Reimplementation of
"The Evolution of Phenotypic Correlations and Developmental Memory"

Introduction

This report is based on the article "The Evolution of Phenotypic Correlations and Developmental Memory" by Richard A. Watson et al . This work is referred to throughout the remainder of the report as "the original article."

Experiment 2 and experiment 3 from the original article are re-implemented using details of the evolutionary algorithm provided and results are compared with those in the article.

Overview

The referenced article describes how evolved developmental processes have the ability to produce previously selected high-fitness phenotypic traits due to gene regulations.
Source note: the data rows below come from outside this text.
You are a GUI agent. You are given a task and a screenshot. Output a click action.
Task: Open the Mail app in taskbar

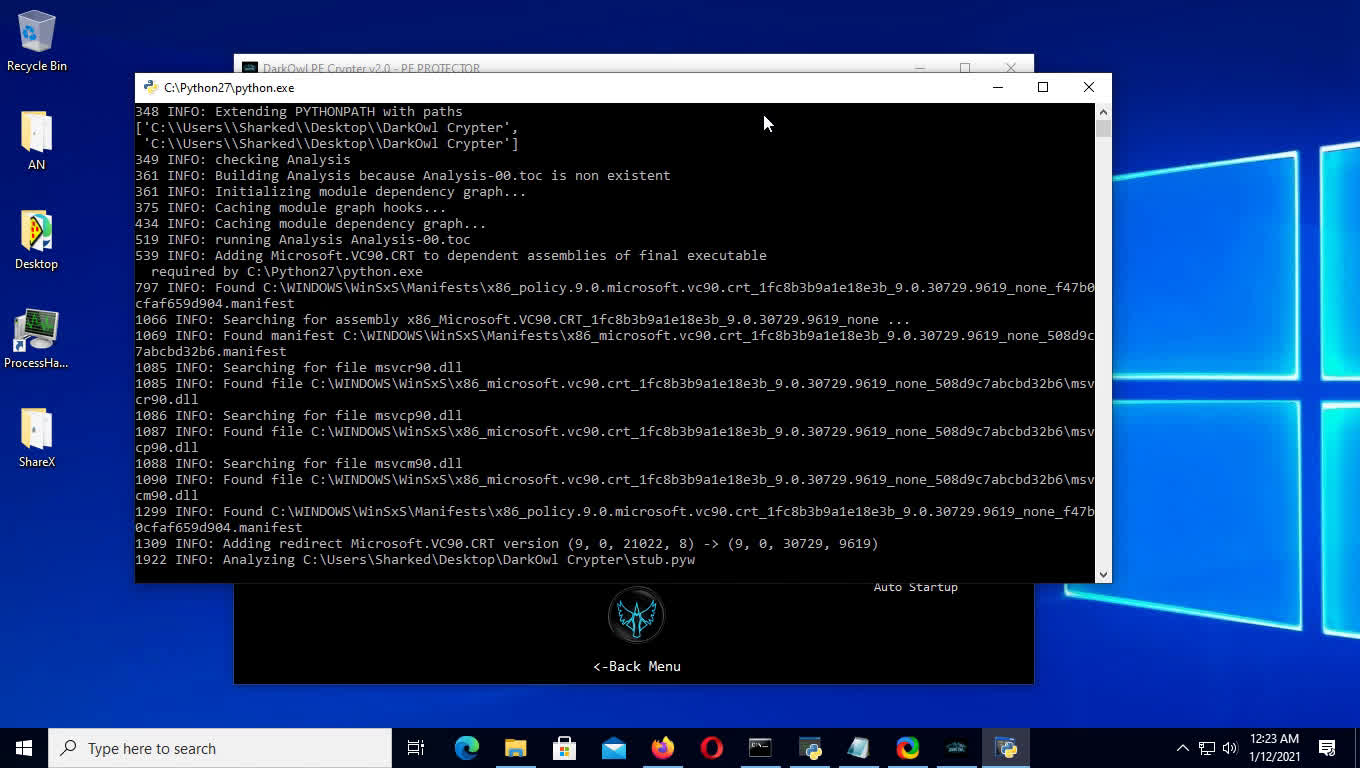pyautogui.click(x=613, y=748)
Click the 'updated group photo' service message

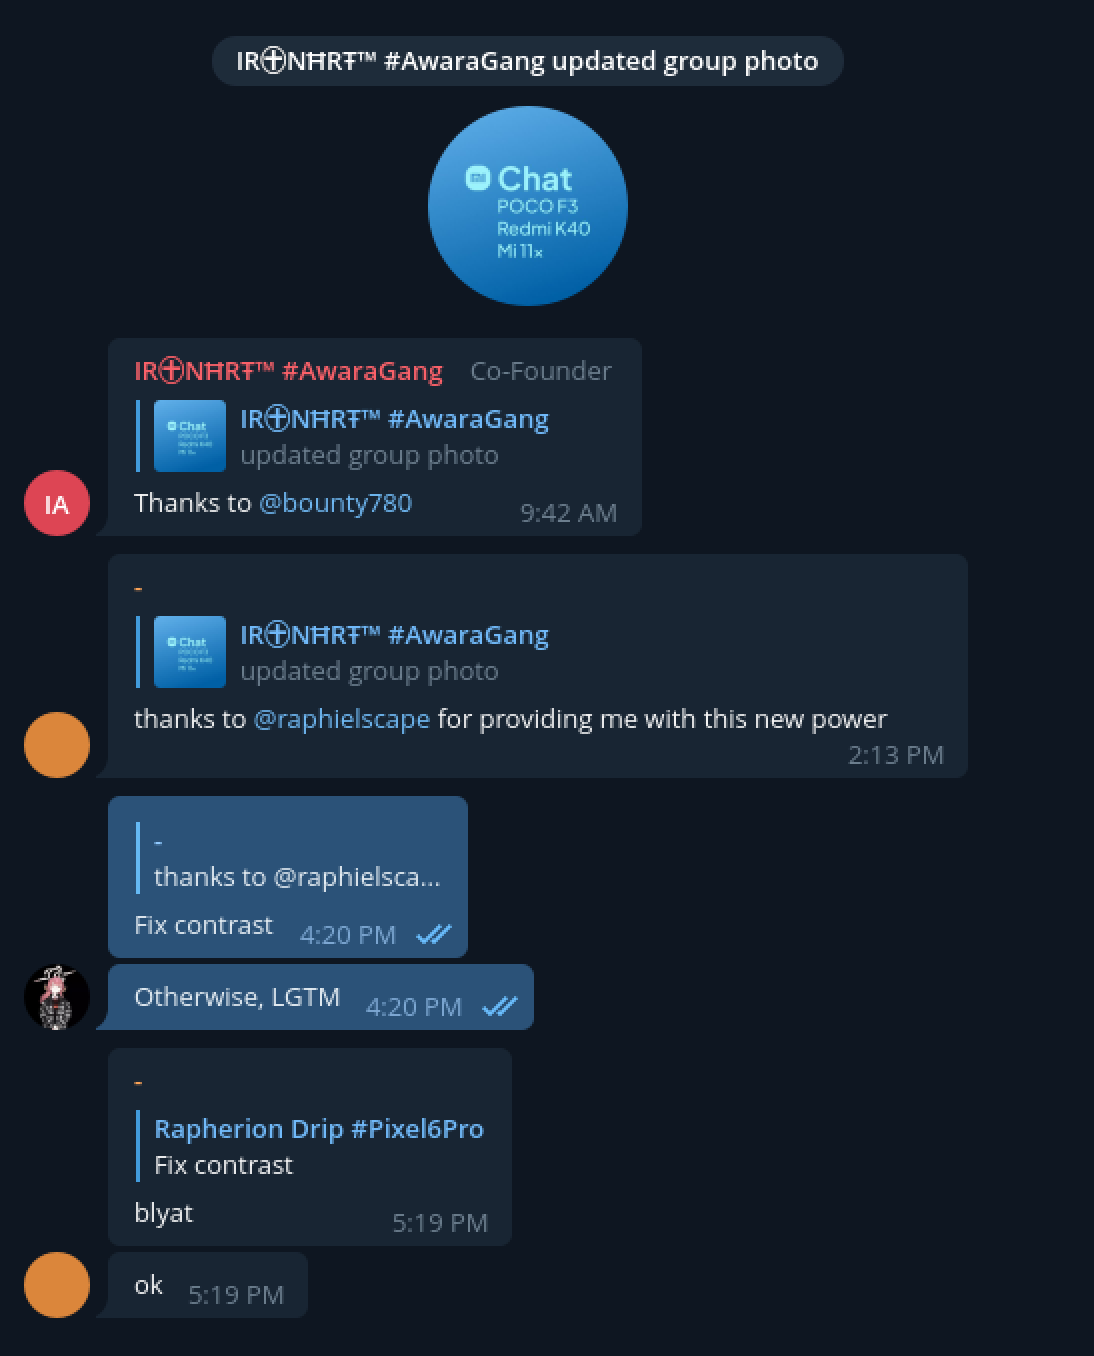[528, 61]
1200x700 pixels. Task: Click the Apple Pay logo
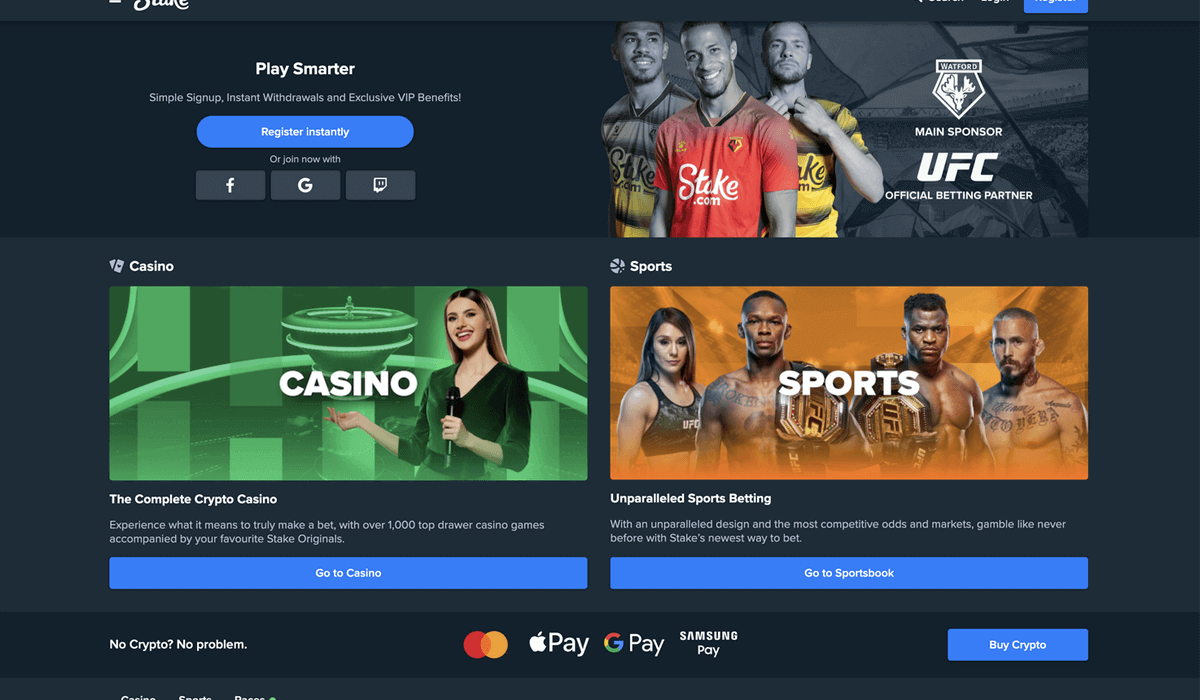click(558, 643)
We further learn how this reproduction is robust for differences in embryonic phenotypes and has a high accuracy for recall even with varying levels of corruption to the embryonic phenotype.
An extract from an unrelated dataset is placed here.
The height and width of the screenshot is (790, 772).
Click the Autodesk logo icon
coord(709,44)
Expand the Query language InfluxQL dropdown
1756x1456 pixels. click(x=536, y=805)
This recall or "memory" of a developmental process is experimentally observed to be similar to results obtained from Hebbian learning algorithms.

One main difference of this model as compared to models used the earlier studies is the non-linearity of mapping. When a linearly mapped development process is used, the evolved results tend to average out the phenotypic traits selected in the past even if it is of low fitness. The non-linear model for developmental interactions is key to holding and recalling distinct phenotypes of high fitness that were selected in the past.

The article also discusses how this biased reproduction of traits can hold memories of sub-patterns or combinations of traits like a learning algorithm learns patterns in data to generalise. This is explained by evolving phenotypes to select from a pattern set made up of "loop" or "stalk" in each quadrant. The evolved developmental interaction matrix resulting from this process will produce a large variety of phenotypes that have the general characteristics of the previously selected high-fitness phenotypes. This generalisation further shows a correspondence of evolutionary algorithms with well-understood learning algorithms.

Experiment 2

In experiment 2, we use two selection phenotypes which are made up of 8 bits or numerical parts, N = 8, each either positive or negative.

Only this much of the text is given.